◆ **WORK REQUEST**
There is a line below that contains "Click the @nguyenvantung1991 mention". Please reproduce it and all following lines exactly, through the final one.

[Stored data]
-.-.-

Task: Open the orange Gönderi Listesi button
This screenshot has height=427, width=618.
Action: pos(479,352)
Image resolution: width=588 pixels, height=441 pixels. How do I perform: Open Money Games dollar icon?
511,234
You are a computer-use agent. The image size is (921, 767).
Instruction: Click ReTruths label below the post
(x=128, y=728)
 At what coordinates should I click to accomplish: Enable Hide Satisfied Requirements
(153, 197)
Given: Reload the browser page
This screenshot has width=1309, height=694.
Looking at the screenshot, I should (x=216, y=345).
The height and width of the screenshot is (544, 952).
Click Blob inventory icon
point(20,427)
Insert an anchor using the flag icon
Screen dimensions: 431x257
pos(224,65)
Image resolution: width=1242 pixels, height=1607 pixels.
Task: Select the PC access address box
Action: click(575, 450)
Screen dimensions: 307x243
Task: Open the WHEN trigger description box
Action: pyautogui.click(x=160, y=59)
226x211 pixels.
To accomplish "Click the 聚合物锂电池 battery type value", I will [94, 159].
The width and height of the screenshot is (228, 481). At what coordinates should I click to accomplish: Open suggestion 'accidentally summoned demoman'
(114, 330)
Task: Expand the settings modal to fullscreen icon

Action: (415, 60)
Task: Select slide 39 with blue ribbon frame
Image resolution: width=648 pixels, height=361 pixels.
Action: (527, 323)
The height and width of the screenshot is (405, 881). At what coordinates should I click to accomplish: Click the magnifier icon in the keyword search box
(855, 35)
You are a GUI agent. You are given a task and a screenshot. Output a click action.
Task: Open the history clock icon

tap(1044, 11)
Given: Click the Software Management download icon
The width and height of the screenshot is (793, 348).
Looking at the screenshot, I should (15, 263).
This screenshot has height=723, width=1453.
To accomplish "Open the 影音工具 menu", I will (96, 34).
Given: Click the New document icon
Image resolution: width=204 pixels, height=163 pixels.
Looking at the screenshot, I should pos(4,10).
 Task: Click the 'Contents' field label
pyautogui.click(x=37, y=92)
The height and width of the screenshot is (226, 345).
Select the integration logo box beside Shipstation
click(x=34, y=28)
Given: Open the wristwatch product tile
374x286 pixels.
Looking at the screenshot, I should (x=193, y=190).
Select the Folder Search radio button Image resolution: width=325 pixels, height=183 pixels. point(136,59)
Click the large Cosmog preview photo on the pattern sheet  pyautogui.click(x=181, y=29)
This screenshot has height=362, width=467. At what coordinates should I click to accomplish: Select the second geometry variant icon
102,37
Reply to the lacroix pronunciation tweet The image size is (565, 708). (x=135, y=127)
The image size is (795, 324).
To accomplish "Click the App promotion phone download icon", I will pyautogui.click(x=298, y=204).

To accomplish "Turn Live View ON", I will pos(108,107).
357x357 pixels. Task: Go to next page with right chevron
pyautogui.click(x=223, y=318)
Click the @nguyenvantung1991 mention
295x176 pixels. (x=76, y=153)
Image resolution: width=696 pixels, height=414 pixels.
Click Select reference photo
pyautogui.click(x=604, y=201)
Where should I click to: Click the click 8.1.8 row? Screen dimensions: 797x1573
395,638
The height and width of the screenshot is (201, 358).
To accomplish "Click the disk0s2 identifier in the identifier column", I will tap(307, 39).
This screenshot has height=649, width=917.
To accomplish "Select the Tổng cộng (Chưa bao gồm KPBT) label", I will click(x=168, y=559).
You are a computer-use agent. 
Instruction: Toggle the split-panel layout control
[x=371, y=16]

-.-.-

◆ **RESPONSE BELOW**
Click the @nguyenvantung1991 mention
295x176 pixels. (x=76, y=153)
Image resolution: width=696 pixels, height=414 pixels.
Click Select reference photo
pyautogui.click(x=604, y=201)
Where should I click to: Click the click 8.1.8 row? Screen dimensions: 797x1573
395,638
The height and width of the screenshot is (201, 358).
To accomplish "Click the disk0s2 identifier in the identifier column", I will tap(307, 39).
This screenshot has height=649, width=917.
To accomplish "Select the Tổng cộng (Chưa bao gồm KPBT) label", I will click(x=168, y=559).
You are a computer-use agent. 
Instruction: Toggle the split-panel layout control
[x=371, y=16]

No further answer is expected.